KINGSTON, Jamaica –
A U.S. Air Force C-17 Globemaster III aircraft transported a large mobile field hospital from Joint Base Charleston, South Carolina, to Kingston, Jamaica, to be donated to health care providers and used to support the Caribbean nation's ongoing response to the COVID-19 pandemic, Sept. 19, 2020.
The donation, made on behalf of the American people, cost $753,000 and was purchased as part of U.S. Southern Command's ongoing assistance to nations responding to the global pandemic in the Caribbean, Central America and South America and funded by the command's humanitarian assistance program, or HAP.
The Southcom-funded hospital can house up to 70 patient beds and will support health and public-safety professionals caring for patients, saving lives and mitigating suffering. The modular hospital is equipped to operate autonomously and includes a HEPA and ultraviolet-light air-scrubber system, two diesel generators and eight air conditioning units. Medical teams using the hospital can configure it to isolate patients and conduct surgery, if needed.
The field hospital was set up Sept. 21-23 and delivered ready for the Jamaican government to staff, equip and operate. A team of civilian trainers instructed Jamaican medical and support teams chosen to run the mobile hospital on its assembly, set up, use, disassembly, transportation and storage.
Ambassador Donald Tapia, U.S. ambassador to Jamaica, accompanied by Navy Adm. Craig Faller, commander of Southcom, officially handed over the field hospital Sept. 24, at a ceremony at the National Chest Hospital in Kingston. Dr. Horace Chang, Jamaica's deputy prime minister and minister of national security, and Dr. Christopher Tufton, Jamaica's minister of health and wellness, were also in attendance.
In addition to the field hospital, Southcom has also funded the donation of hand-held thermometers and patient beds, at a cost of approximately $86,000. Overall, the U.S. government has provided Jamaica with $2 million in foreign assistance funding to support the country's ongoing COVID-19 response, and efforts to prevent and control infectious diseases.
The command has also delivered mobile field hospitals to Costa Rica and the Dominican Republic.
In total, Southcom will donate 24 field hospitals to 11 countries.
Southcom's support to COVID-19 response and mitigation efforts began in late March, as the first signs of COVID-19 infections emerged and nations requested assistance from the U.S. government.
The first phase of Southcom's assistance focused on supporting the countries' immediate response to the pandemic by providing much-needed resources, procured locally, to first responders and health care providers on the front lines.
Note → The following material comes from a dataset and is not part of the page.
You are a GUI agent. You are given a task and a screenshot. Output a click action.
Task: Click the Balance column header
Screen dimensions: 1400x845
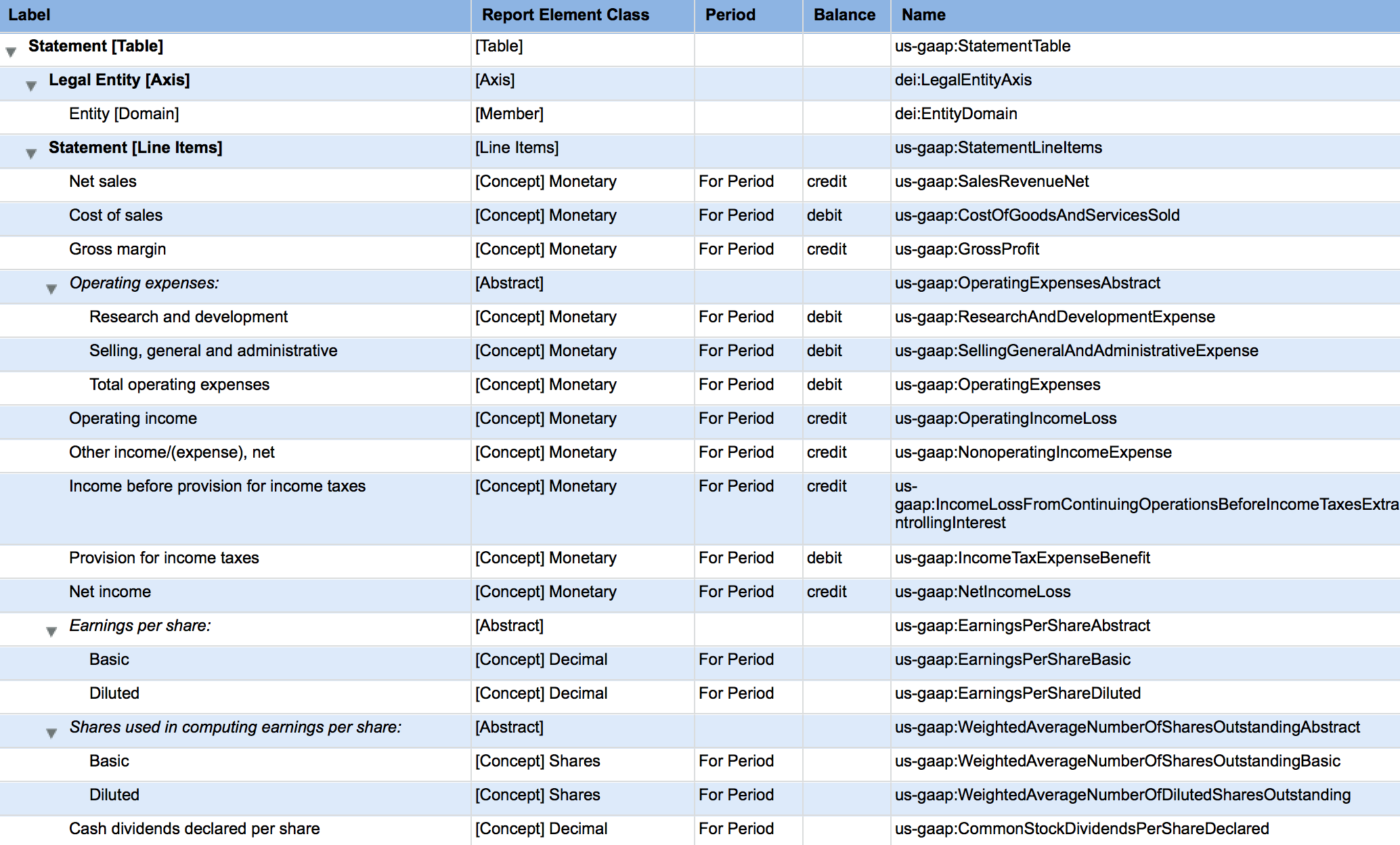click(844, 15)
During that initial phase, more than 80 HAP projects donated personal protective equipment, consisting of N-95 masks, gloves, face shields, protective coveralls and disposable aprons. Medical supplies, medical equipment and COVID-19 testing supplies were also donated during the initial phase.
The field hospitals are among the donations funded in the second phase of Southcom's assistance to the region, which is focused on supporting the region's long-term preparedness and prevention efforts.
To date, the command has funded more than 320 HAP projects, purchasing more than $17 million in supplies, equipment and other vital resources to support the COVID-19 response and mitigation efforts in 28 nations. In total, the U.S. government has provided more than $135 million in COVID-19 response assistance to the region.
HAP helps partner nations build their disaster readiness, response and mitigation capabilities. The program funds infrastructure, equipment and training to help nations prepare before disasters and crises strike, but also supports countries who request assistance from the U.S. government when they experience health- and weather-related emergencies.
COVID-19 assistance projects are funded under HAP to support requests from partner nations for supplies and equipment needed to respond to the virus outbreak, treat infected patients and prevent additional exposures. The U.S. State Department and U.S. Agency for International Development review the projects and concur with their proposed assistance before they are approved. All COVID-19 assistance items donated under the program were purchased from host-nation or regional suppliers with no impact on the Defense Department's force health protection supply chain.
To date, the countries that have been assisted under HAP include Antigua and Barbuda, Argentina, Barbados, Bolivia, Brazil, Chile, Colombia, Costa Rica, Curacao, Dominica, the Dominican Republic, Ecuador, El Salvador, Grenada, Guatemala, Guyana, Haiti, Honduras, Jamaica, Panama, Paraguay, Peru, St. Kitts and Nevis, St. Lucia, St. Vincent and the Grenadines, Suriname, Trinidad and Tobago and Uruguay.